EXTRACTED MATERIAL.

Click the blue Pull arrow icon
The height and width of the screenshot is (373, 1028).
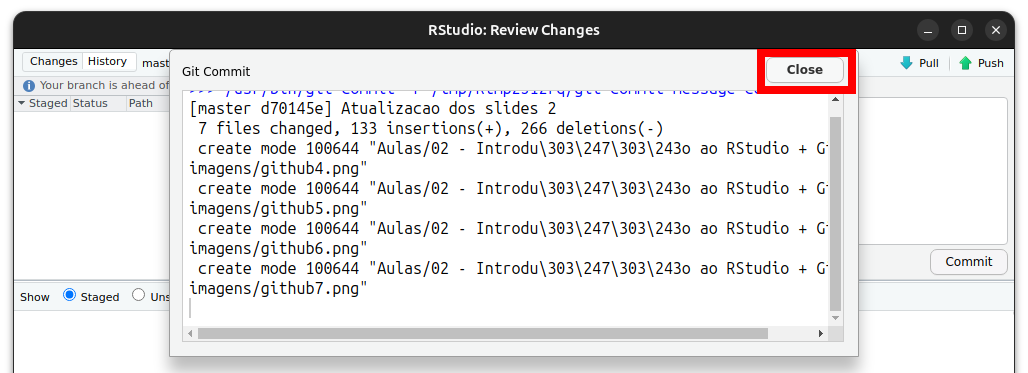pos(906,63)
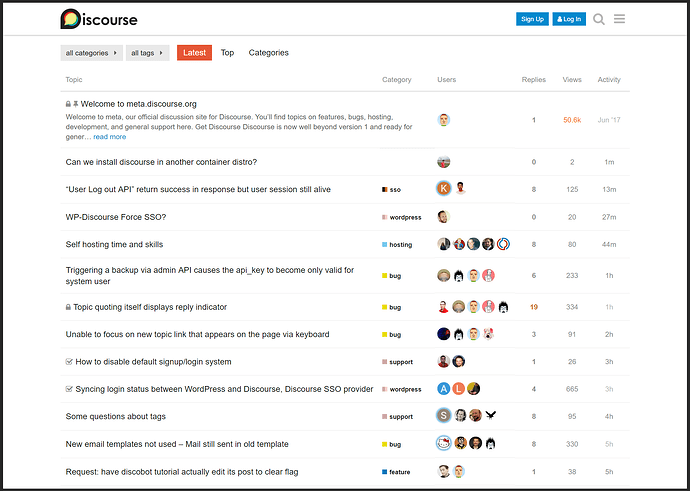Expand the all tags dropdown

pos(147,53)
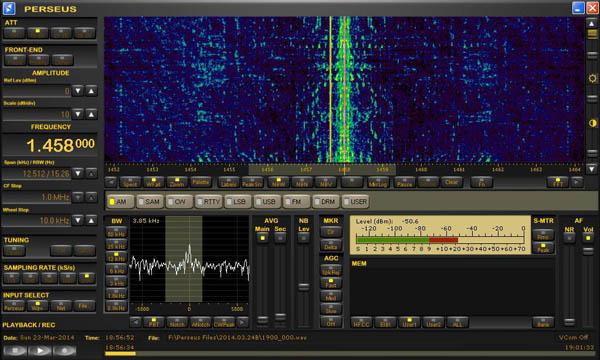600x360 pixels.
Task: Start playback with the play button
Action: [40, 350]
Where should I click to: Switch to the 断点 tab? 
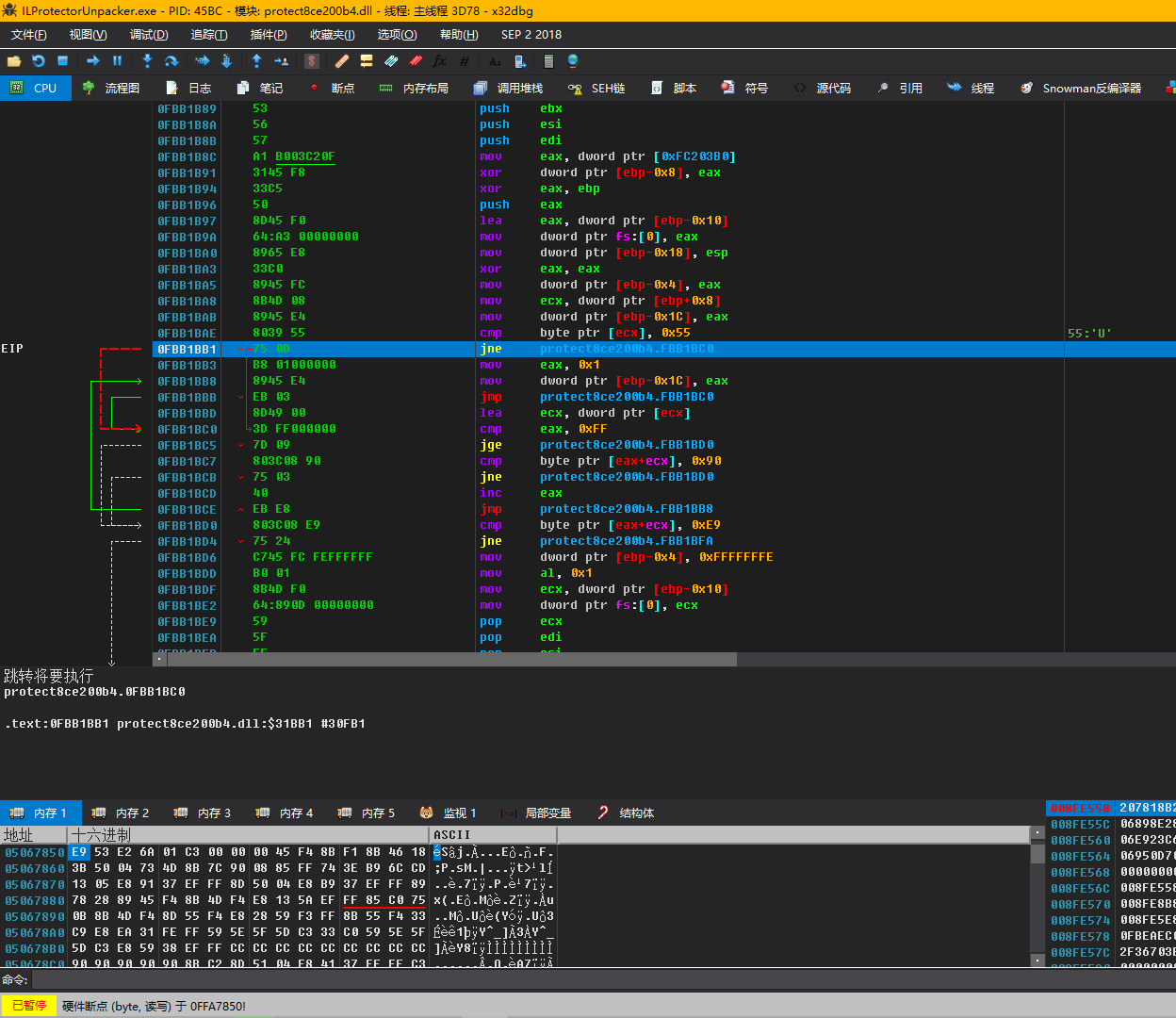pyautogui.click(x=333, y=88)

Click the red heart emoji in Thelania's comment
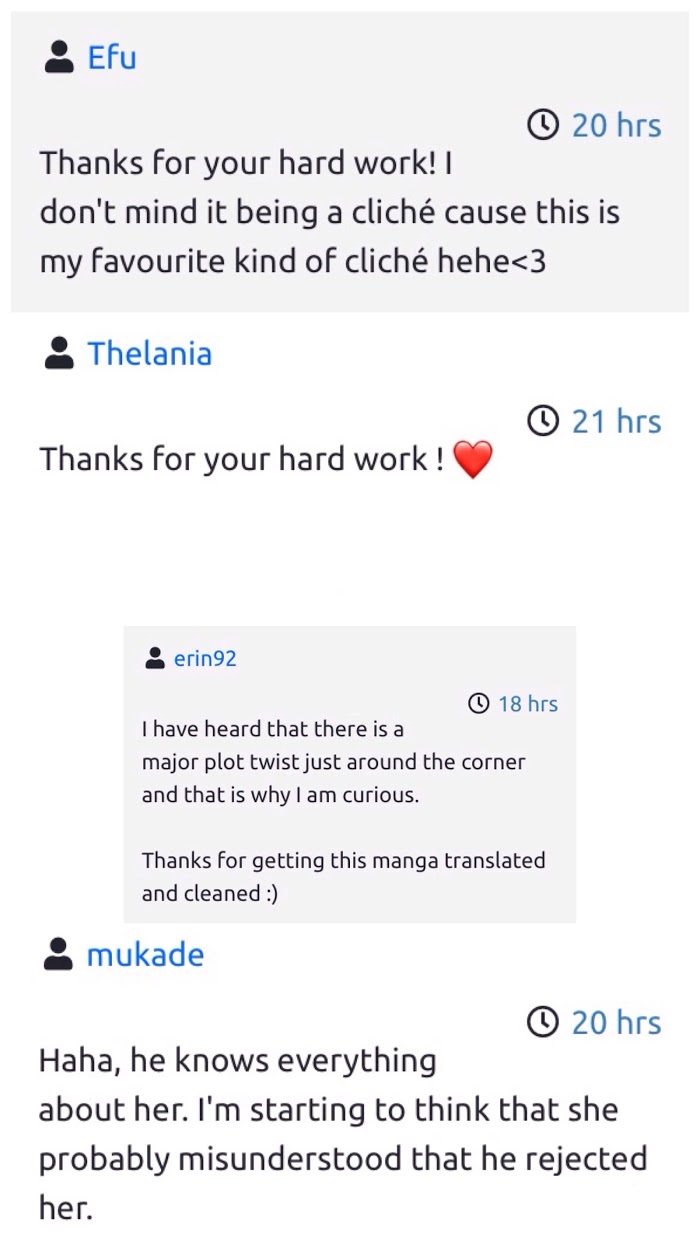tap(473, 460)
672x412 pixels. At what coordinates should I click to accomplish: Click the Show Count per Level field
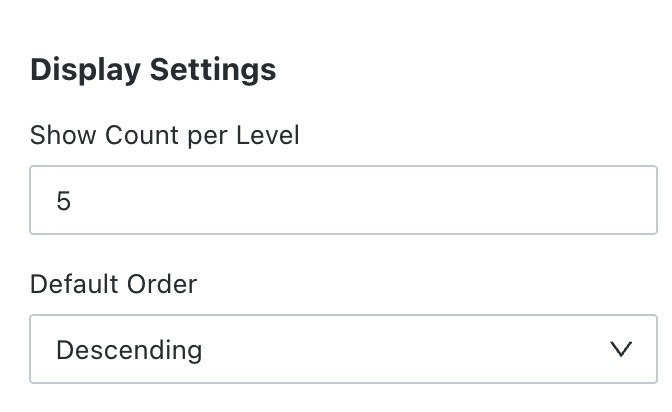pyautogui.click(x=343, y=200)
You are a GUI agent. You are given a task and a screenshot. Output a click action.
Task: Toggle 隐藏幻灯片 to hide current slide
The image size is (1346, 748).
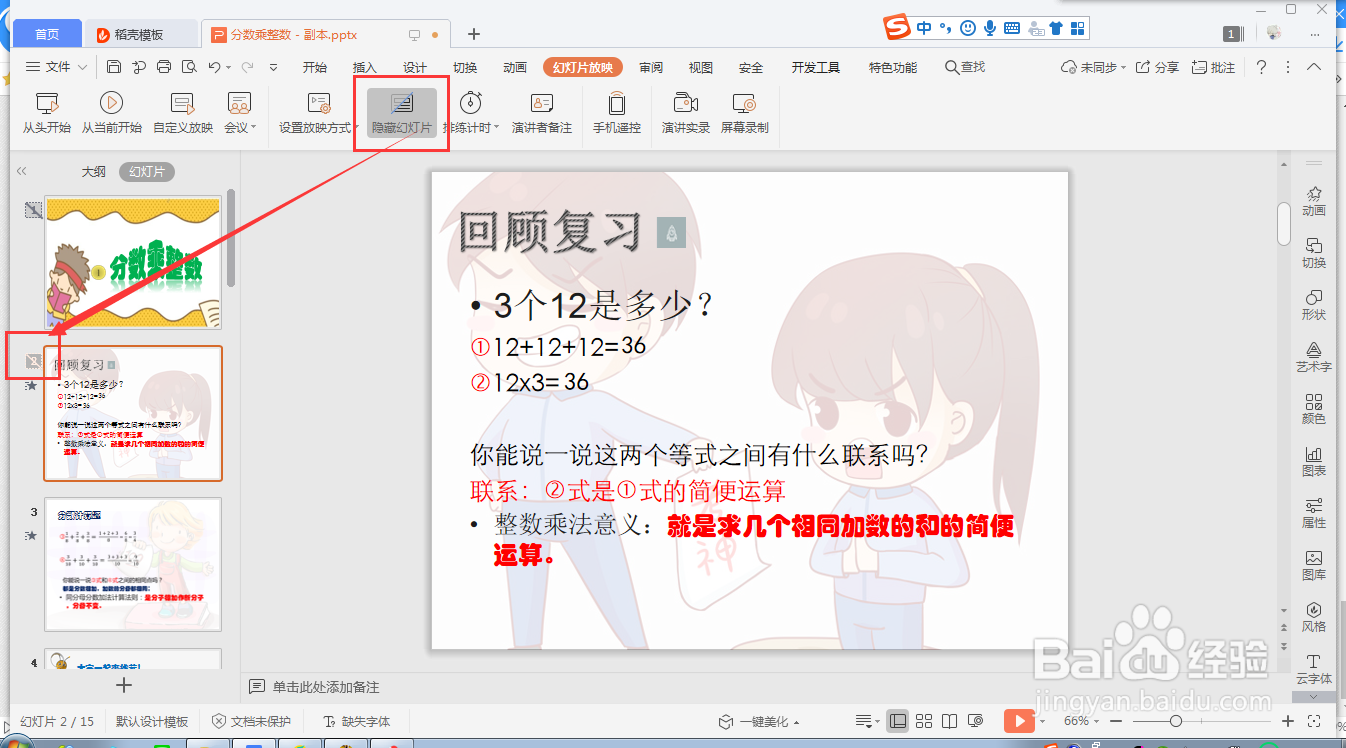click(401, 110)
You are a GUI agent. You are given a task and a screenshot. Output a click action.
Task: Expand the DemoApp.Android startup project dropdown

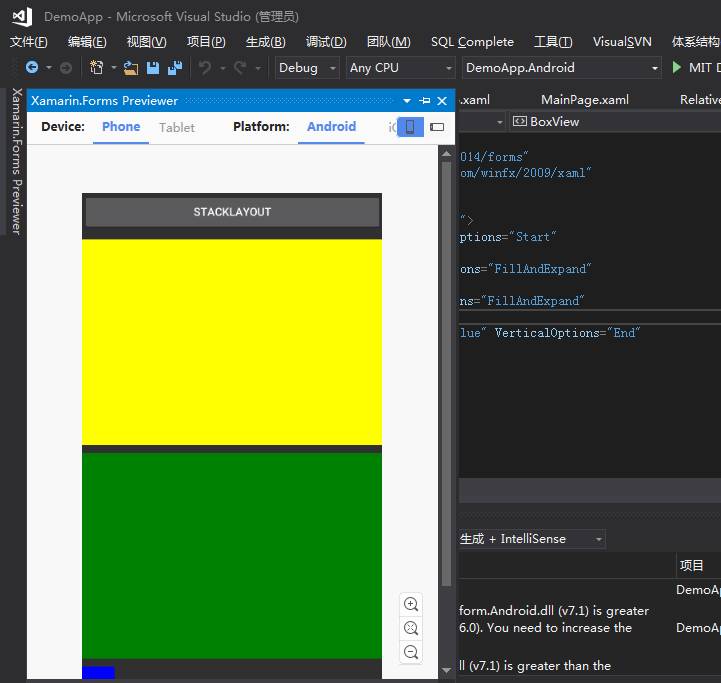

WHAT IS REQUIRED.
An unchanged copy of the listing, with no pictures, should be returned.

ANSWER TO THE PROBLEM.
Click the blue Pull arrow icon
The height and width of the screenshot is (373, 1028).
pos(906,63)
Expand the all tags dropdown

pos(147,53)
600x360 pixels.
Task: Start playback with the play button
Action: [40, 350]
Where should I click to: Switch to the 断点 tab? 
pyautogui.click(x=333, y=88)

Click the red heart emoji in Thelania's comment
tap(473, 460)
672x412 pixels. At what coordinates should I click to accomplish: Click the Show Count per Level field
pyautogui.click(x=343, y=200)
You are a GUI agent. You are given a task and a screenshot. Output a click action.
Task: Toggle 隐藏幻灯片 to hide current slide
The image size is (1346, 748).
click(401, 110)
You are a GUI agent. You are given a task and a screenshot. Output a click action.
Task: Expand the DemoApp.Android startup project dropdown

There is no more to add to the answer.